*Stored data entries:*
= = = = = = =

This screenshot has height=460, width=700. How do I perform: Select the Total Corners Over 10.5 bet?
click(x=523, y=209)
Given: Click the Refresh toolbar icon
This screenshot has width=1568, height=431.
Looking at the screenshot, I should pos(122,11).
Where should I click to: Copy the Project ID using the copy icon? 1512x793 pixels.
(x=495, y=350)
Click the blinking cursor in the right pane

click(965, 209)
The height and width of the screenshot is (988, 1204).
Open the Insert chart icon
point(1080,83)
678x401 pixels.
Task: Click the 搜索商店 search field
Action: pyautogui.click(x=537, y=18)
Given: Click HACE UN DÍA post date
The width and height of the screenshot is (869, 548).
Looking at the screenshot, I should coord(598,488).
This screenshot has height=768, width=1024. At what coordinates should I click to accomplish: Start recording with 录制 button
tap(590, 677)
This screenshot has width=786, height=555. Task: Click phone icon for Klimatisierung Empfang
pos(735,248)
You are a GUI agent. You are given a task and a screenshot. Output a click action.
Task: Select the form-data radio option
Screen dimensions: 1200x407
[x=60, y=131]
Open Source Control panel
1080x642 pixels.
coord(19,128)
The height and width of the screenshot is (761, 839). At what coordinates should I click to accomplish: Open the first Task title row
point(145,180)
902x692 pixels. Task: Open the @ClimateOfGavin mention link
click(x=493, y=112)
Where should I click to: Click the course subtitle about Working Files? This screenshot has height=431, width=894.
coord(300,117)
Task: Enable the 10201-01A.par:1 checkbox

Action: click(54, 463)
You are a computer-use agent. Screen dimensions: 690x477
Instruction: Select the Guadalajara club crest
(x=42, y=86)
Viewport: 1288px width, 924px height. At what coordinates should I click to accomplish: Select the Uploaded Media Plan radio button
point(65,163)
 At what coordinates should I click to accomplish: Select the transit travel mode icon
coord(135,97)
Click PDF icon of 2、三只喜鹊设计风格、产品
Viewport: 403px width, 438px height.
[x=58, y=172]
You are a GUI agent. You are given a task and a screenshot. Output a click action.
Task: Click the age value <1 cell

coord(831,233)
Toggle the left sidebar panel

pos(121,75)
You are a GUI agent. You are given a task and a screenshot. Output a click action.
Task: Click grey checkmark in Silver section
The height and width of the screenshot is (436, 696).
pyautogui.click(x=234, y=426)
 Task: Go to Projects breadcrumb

= = = = = = =

*Assignment:* Write the entries out again in full, exactly as they appear above.

*Output for this task:*
This screenshot has height=460, width=700. How do I perform: Select the Total Corners Over 10.5 bet?
click(x=523, y=209)
Given: Click the Refresh toolbar icon
This screenshot has width=1568, height=431.
Looking at the screenshot, I should pos(122,11).
Where should I click to: Copy the Project ID using the copy icon? 1512x793 pixels.
(x=495, y=350)
Click the blinking cursor in the right pane

click(965, 209)
The height and width of the screenshot is (988, 1204).
Open the Insert chart icon
point(1080,83)
678x401 pixels.
Task: Click the 搜索商店 search field
Action: pyautogui.click(x=537, y=18)
Given: Click HACE UN DÍA post date
The width and height of the screenshot is (869, 548).
Looking at the screenshot, I should coord(598,488).
This screenshot has height=768, width=1024. At what coordinates should I click to accomplish: Start recording with 录制 button
tap(590, 677)
This screenshot has width=786, height=555. Task: Click phone icon for Klimatisierung Empfang
pos(735,248)
You are a GUI agent. You are given a task and a screenshot. Output a click action.
Task: Select the form-data radio option
Screen dimensions: 1200x407
[x=60, y=131]
Open Source Control panel
1080x642 pixels.
coord(19,128)
The height and width of the screenshot is (761, 839). At what coordinates should I click to accomplish: Open the first Task title row
point(145,180)
902x692 pixels. Task: Open the @ClimateOfGavin mention link
click(x=493, y=112)
Where should I click to: Click the course subtitle about Working Files? This screenshot has height=431, width=894.
coord(300,117)
Task: Enable the 10201-01A.par:1 checkbox

Action: click(54, 463)
You are a computer-use agent. Screen dimensions: 690x477
Instruction: Select the Guadalajara club crest
(x=42, y=86)
Viewport: 1288px width, 924px height. At what coordinates should I click to accomplish: Select the Uploaded Media Plan radio button
point(65,163)
 At what coordinates should I click to accomplish: Select the transit travel mode icon
coord(135,97)
Click PDF icon of 2、三只喜鹊设计风格、产品
Viewport: 403px width, 438px height.
[x=58, y=172]
You are a GUI agent. You are given a task and a screenshot. Output a click action.
Task: Click the age value <1 cell

coord(831,233)
Toggle the left sidebar panel

pos(121,75)
You are a GUI agent. You are given a task and a screenshot. Output a click action.
Task: Click grey checkmark in Silver section
The height and width of the screenshot is (436, 696).
pyautogui.click(x=234, y=426)
 Task: Go to Projects breadcrumb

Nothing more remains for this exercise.